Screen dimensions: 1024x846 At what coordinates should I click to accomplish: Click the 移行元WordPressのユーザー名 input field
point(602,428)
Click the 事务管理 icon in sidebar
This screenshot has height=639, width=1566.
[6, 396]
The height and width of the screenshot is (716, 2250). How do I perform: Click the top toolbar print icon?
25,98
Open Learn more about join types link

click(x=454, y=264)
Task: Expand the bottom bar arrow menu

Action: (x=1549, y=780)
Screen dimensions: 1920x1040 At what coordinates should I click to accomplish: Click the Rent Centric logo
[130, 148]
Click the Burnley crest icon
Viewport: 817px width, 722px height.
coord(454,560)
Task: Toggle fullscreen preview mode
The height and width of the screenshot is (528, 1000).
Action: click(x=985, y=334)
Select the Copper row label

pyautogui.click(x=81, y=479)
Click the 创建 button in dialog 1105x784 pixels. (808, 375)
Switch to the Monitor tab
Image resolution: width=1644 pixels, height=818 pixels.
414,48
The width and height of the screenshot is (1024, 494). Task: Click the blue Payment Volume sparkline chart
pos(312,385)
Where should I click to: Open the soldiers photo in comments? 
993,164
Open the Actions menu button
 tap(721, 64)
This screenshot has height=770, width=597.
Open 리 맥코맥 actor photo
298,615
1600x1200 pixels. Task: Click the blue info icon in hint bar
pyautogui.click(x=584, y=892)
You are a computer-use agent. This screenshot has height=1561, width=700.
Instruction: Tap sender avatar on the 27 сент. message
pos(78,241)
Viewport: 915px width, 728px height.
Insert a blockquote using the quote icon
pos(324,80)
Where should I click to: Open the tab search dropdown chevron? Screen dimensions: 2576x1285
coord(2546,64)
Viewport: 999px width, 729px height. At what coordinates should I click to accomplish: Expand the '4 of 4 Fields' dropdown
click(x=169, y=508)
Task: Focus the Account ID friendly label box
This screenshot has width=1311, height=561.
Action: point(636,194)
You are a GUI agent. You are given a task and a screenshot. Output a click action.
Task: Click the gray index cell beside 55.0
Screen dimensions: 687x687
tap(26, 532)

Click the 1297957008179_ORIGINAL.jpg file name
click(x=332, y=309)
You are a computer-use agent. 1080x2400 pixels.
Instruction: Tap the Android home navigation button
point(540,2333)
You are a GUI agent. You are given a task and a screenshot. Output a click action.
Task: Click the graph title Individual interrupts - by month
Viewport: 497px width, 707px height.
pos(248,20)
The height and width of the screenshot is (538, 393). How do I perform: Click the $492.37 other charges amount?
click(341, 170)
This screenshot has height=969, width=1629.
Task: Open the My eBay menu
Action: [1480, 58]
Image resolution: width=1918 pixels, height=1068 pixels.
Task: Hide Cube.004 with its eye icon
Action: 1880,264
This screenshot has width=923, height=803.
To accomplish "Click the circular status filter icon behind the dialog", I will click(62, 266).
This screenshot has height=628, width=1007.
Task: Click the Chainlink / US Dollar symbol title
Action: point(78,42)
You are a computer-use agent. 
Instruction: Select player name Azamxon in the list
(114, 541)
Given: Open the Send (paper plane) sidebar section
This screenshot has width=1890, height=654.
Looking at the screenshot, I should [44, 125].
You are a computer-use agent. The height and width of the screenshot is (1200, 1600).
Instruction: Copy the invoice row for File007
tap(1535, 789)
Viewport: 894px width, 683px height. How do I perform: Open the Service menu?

------------------------------

■ WHAT THE TASK ASKS ■
Give back, word for word, the lines from the very first one through the line holding "coord(2546,64)", both included.

■ SOLVED EXERCISE ■
Screen dimensions: 1024x846 At what coordinates should I click to accomplish: Click the 移行元WordPressのユーザー名 input field
point(602,428)
Click the 事务管理 icon in sidebar
This screenshot has height=639, width=1566.
[6, 396]
The height and width of the screenshot is (716, 2250). How do I perform: Click the top toolbar print icon?
25,98
Open Learn more about join types link

click(x=454, y=264)
Task: Expand the bottom bar arrow menu

Action: (x=1549, y=780)
Screen dimensions: 1920x1040 At what coordinates should I click to accomplish: Click the Rent Centric logo
[130, 148]
Click the Burnley crest icon
Viewport: 817px width, 722px height.
coord(454,560)
Task: Toggle fullscreen preview mode
The height and width of the screenshot is (528, 1000).
Action: click(x=985, y=334)
Select the Copper row label

pyautogui.click(x=81, y=479)
Click the 创建 button in dialog 1105x784 pixels. (808, 375)
Switch to the Monitor tab
Image resolution: width=1644 pixels, height=818 pixels.
414,48
The width and height of the screenshot is (1024, 494). Task: Click the blue Payment Volume sparkline chart
pos(312,385)
Where should I click to: Open the soldiers photo in comments? 
993,164
Open the Actions menu button
 tap(721, 64)
This screenshot has height=770, width=597.
Open 리 맥코맥 actor photo
298,615
1600x1200 pixels. Task: Click the blue info icon in hint bar
pyautogui.click(x=584, y=892)
You are a computer-use agent. This screenshot has height=1561, width=700.
Instruction: Tap sender avatar on the 27 сент. message
pos(78,241)
Viewport: 915px width, 728px height.
Insert a blockquote using the quote icon
pos(324,80)
Where should I click to: Open the tab search dropdown chevron? Screen dimensions: 2576x1285
coord(2546,64)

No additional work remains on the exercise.